Az.: 36p IN 7107/24
Im Verfahren über den Antrag auf Eröffnung des Insolvenzverfahrens gegen die PPR Parts Performance Repair GmbH hat das Amtsgericht Charlottenburg mit Beschluss vom 7. November 2025 die beantragte Verfahrenseröffnung abgelehnt. Die Gesellschaft mit Sitz in der Zimmermannstraße 13, 12163 Berlin, geführt unter HRB 260835 im Handelsregister des Amtsgerichts Charlottenburg, wird durch ihren Geschäftsführer Marcus Nicola Wegner vertreten.

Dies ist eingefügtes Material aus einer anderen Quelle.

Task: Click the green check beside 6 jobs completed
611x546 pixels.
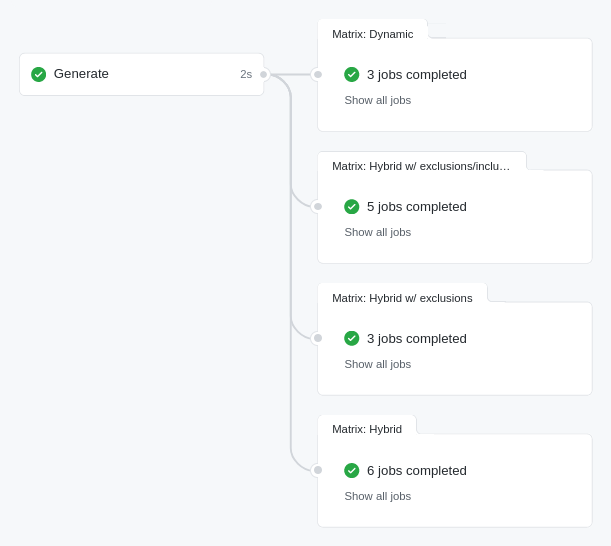Action: coord(352,470)
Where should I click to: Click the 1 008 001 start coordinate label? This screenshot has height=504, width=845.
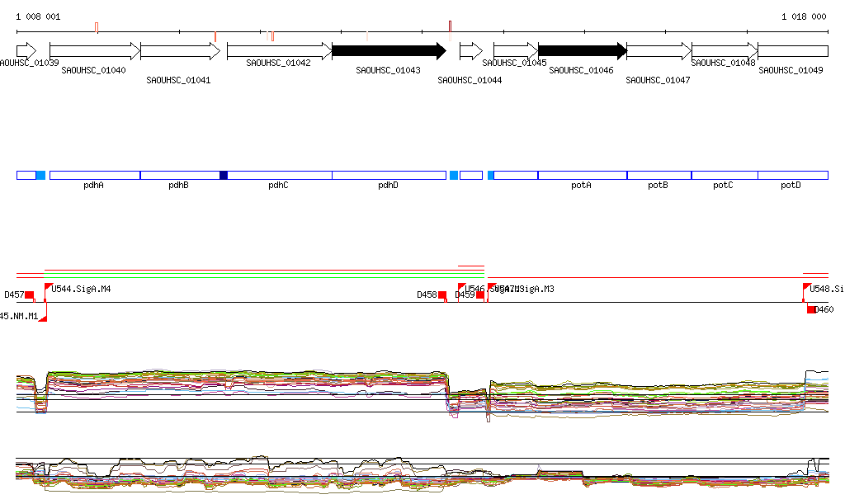(38, 16)
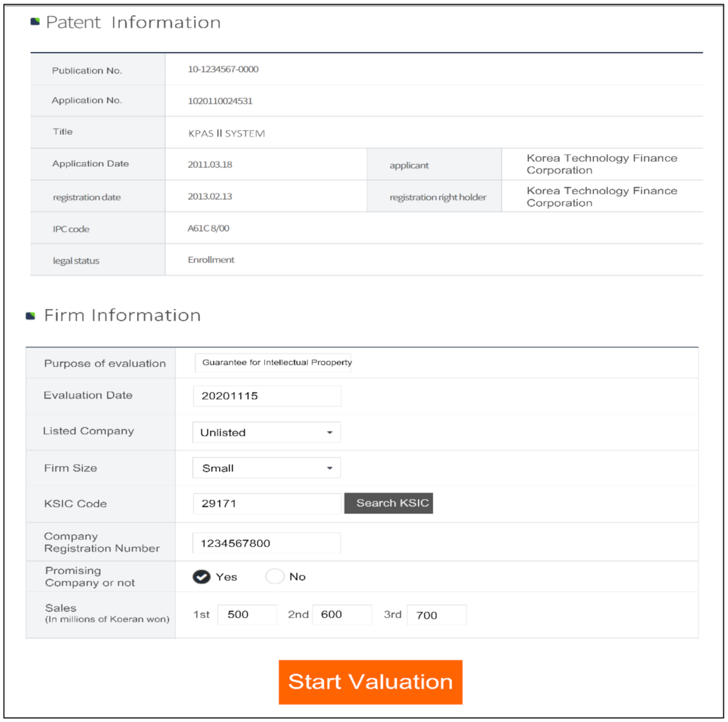The width and height of the screenshot is (728, 722).
Task: Click the KPAS II SYSTEM title text
Action: (226, 133)
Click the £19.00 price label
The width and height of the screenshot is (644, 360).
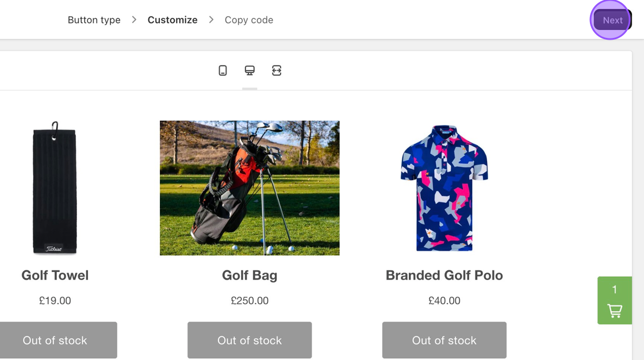pos(55,301)
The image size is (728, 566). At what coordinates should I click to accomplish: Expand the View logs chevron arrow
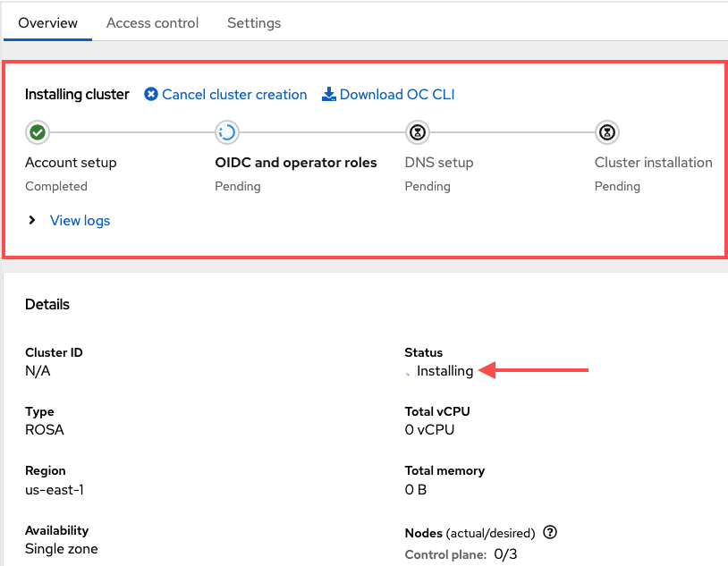32,220
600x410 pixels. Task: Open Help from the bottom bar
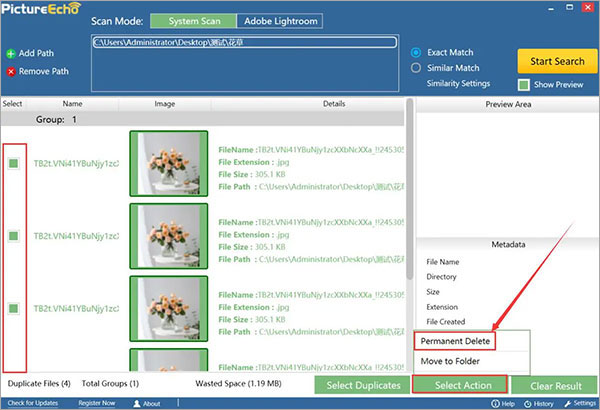click(x=498, y=403)
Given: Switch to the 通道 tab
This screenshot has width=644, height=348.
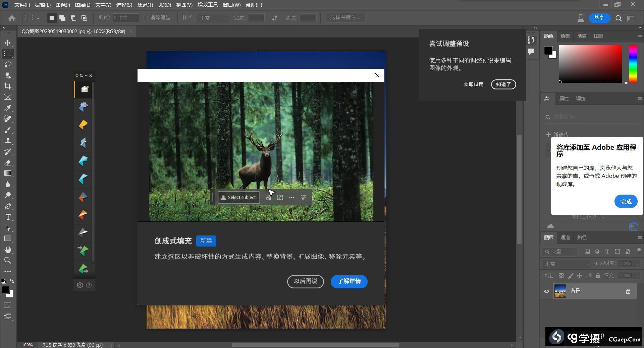Looking at the screenshot, I should click(x=565, y=237).
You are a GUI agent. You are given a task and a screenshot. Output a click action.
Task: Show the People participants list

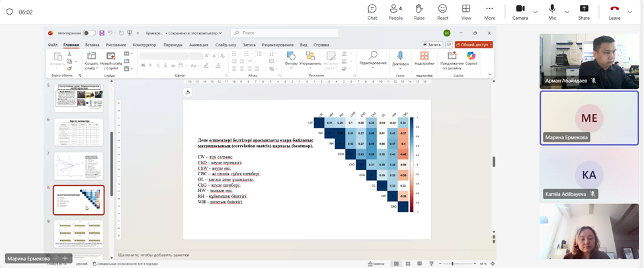(395, 11)
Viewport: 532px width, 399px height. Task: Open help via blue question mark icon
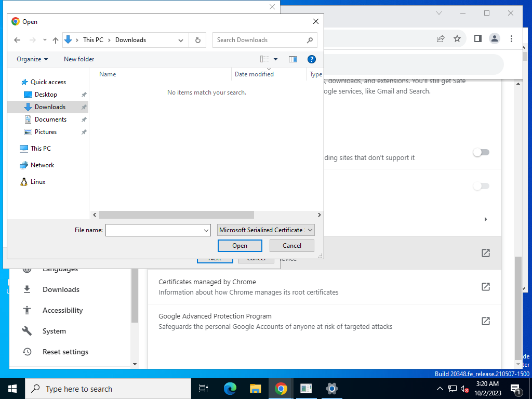coord(312,59)
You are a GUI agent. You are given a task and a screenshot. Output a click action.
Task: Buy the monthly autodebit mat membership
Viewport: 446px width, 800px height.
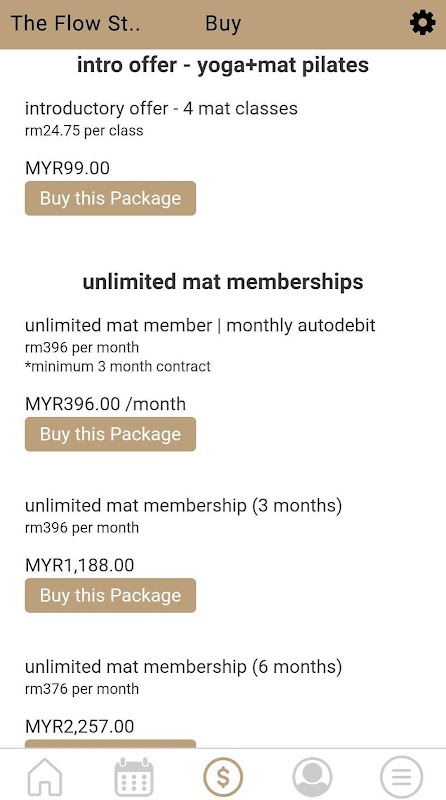point(110,434)
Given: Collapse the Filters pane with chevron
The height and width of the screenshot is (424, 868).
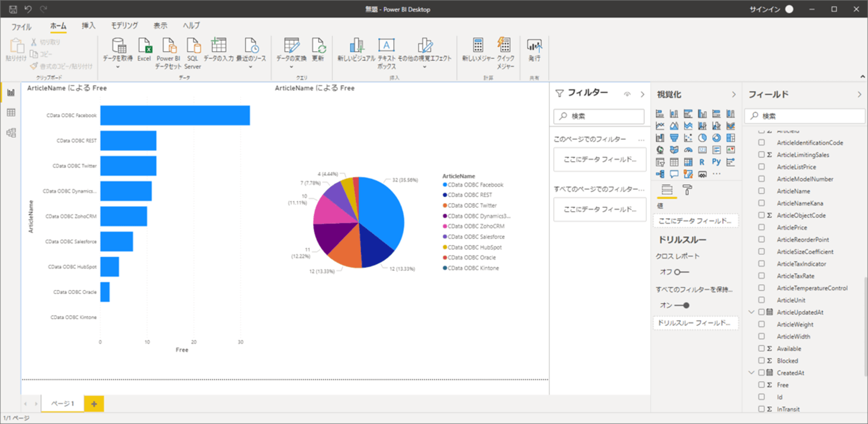Looking at the screenshot, I should (643, 94).
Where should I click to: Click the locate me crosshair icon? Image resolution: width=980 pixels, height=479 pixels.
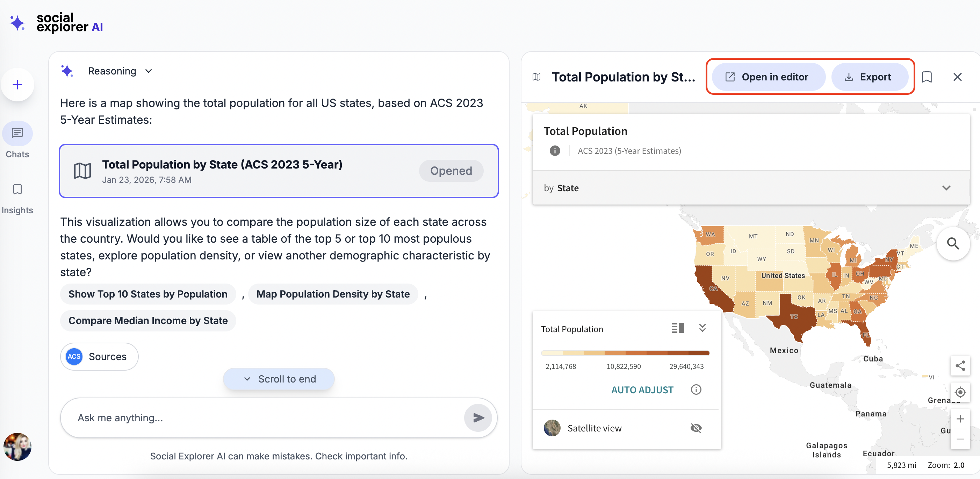tap(960, 392)
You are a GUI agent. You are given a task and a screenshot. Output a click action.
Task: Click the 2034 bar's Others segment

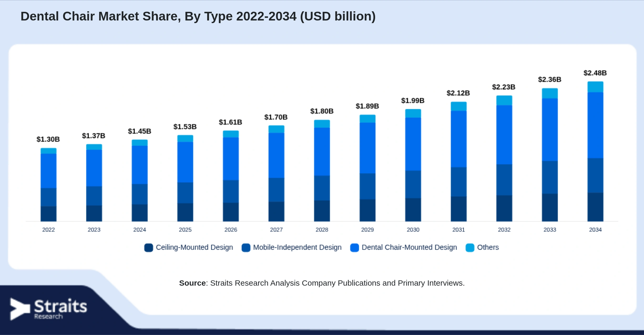pyautogui.click(x=595, y=87)
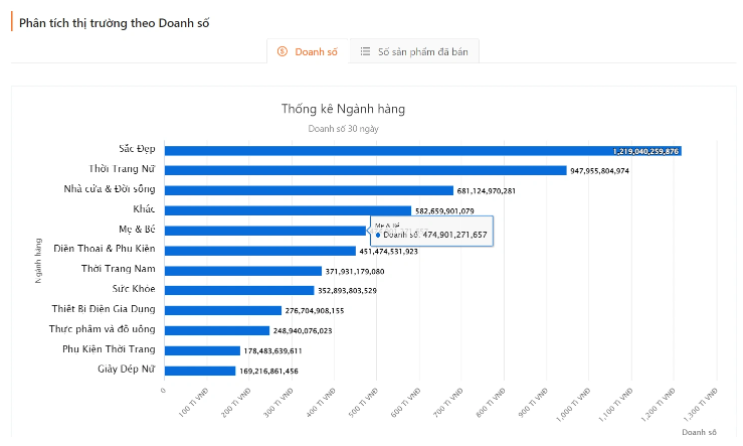Click the Mẹ & Bé category label
Viewport: 743px width, 446px height.
tap(136, 229)
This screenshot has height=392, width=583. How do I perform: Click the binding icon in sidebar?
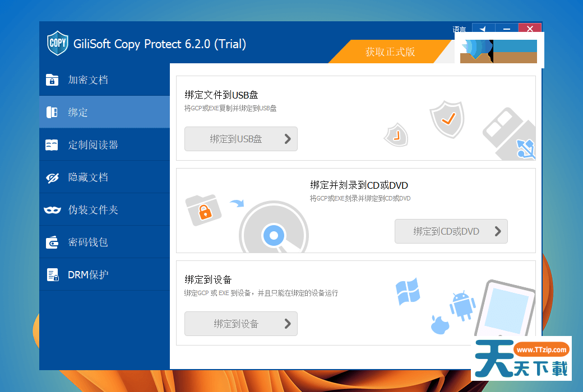tap(52, 112)
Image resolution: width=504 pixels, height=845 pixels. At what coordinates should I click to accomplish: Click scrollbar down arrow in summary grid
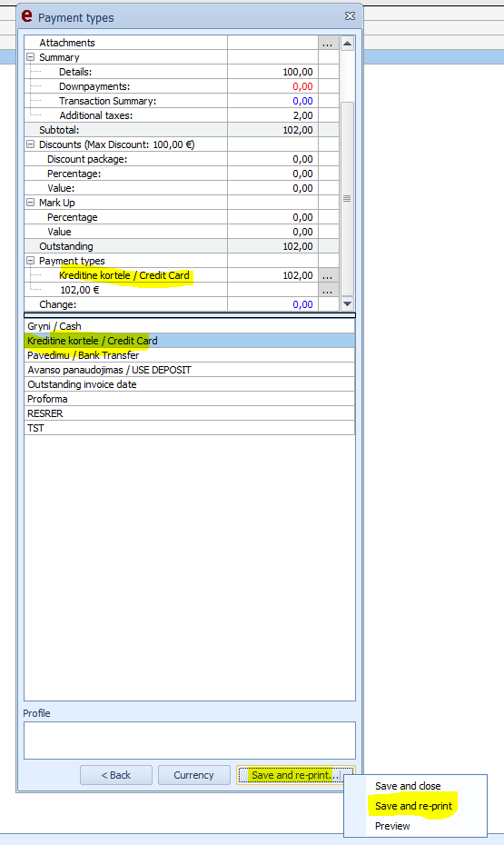click(347, 304)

Der Insolvenzantrag wurde von einer Gläubigerin gestellt, die sich dadurch Hoffnung auf eine geregelte Durchsetzung ihrer Forderungen machte. Doch die gerichtliche Prüfung ergab, dass keine ausreichende Insolvenzmasse vorhanden ist, um die Verfahrenskosten zu decken – eine zwingende Voraussetzung für die Einleitung eines Insolvenzverfahrens. Infolgedessen wurde der Antrag mangels Masse abgewiesen.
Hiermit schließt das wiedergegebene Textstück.